*Problems to solve*
1. In the passage on anti-war G.I. work, what purpose does the writer give for holding demonstrations right outside the gates of a fort? Answer in one or two sentences.
2. Answer these questions from the passage on anti-war G.I. work.
(a) In what kind of environment does the writer say the work has to get done?
(b) What does the writer urge readers to create, or start thinking about creating, now?
(c) Which two countries does the banner slogan say to keep hands off?

— start of Text shown —

Is anti-war G.I. work hard? It is nothing but tough work, believe me. The above-mentioned restrictions on military personnel’s political activities. The, frankly, low political consciousness of the rank and file soldier. The, usually, tough personal circumstances that drive an individual soldier to seek relief outside the military chain of command. The very real problem of spies, finks, and informers, military and civilian, in the small town environment where the work has to get done. Hell, sometimes the gap between the obvious up-front political goals of the civilian support group and the soldiers’ lesser demands. All those militate against success. Ya, it’s tough. But hear me out.
How good does it feel, as I have felt, to be in an anti-war demonstration INSIDE a military base with soldiers (out of uniform, of course) calling for an end to the Vietnam War. That will trump a thousand marches in Washington, D.C. Or of holding anti-war demonstrations right outside the gates of some boondocks fort, staring down a company of military police at the ready, to let one and all know the struggle continues and the anti-war soldiers inside do not stand alone. Or, to get back to the history of military anti-war work mentioned above, to savor the Bolshevik experience, if for now only second-hand. That is music for the future. Now though create, or start to think about creating, those solidarity committees. And emblazoned on their banners- Obama- Immediate, unconditional withdrawal of all U.S./Allied Troops and mercenaries from Afghanistan and Iraq. Hands off Pakistan and Iran.

— end of Text shown —
— start of Information shown —

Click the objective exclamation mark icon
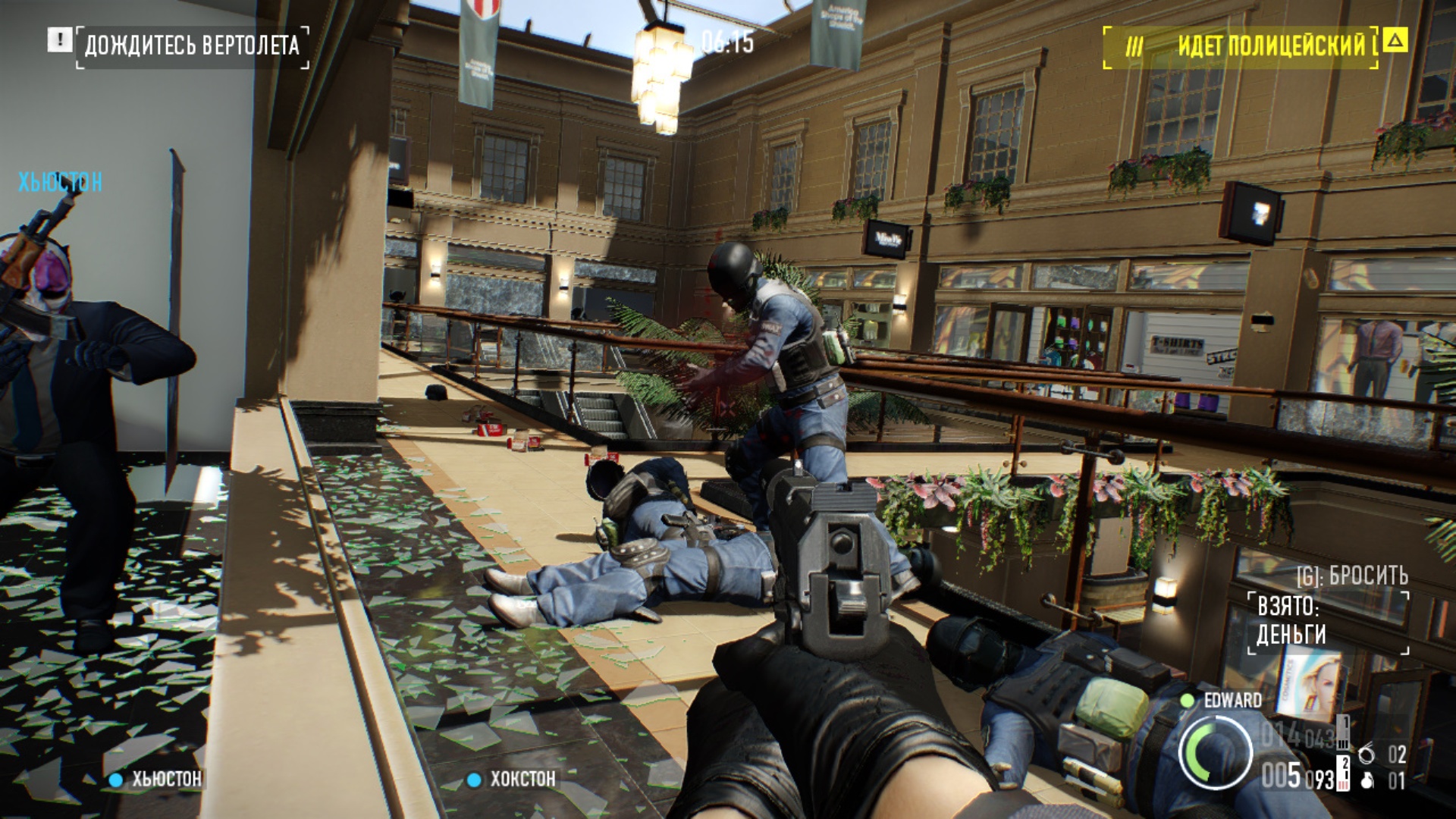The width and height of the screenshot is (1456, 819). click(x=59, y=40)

— end of Information shown —
— start of Information shown —

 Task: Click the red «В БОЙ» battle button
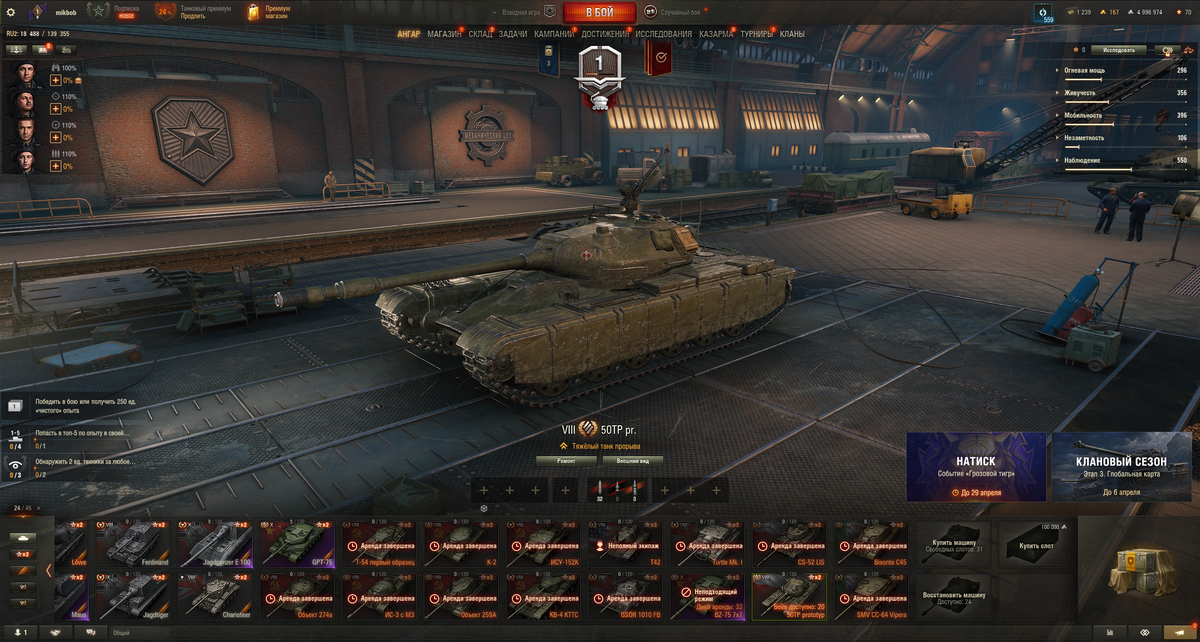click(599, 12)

— end of Information shown —

*Exercise solutions*
1. Such demonstrations let everyone know that the struggle continues and that the anti-war soldiers inside the base do not stand alone.

2.
(a) A small town environment.
(b) Solidarity committees.
(c) Pakistan and Iran.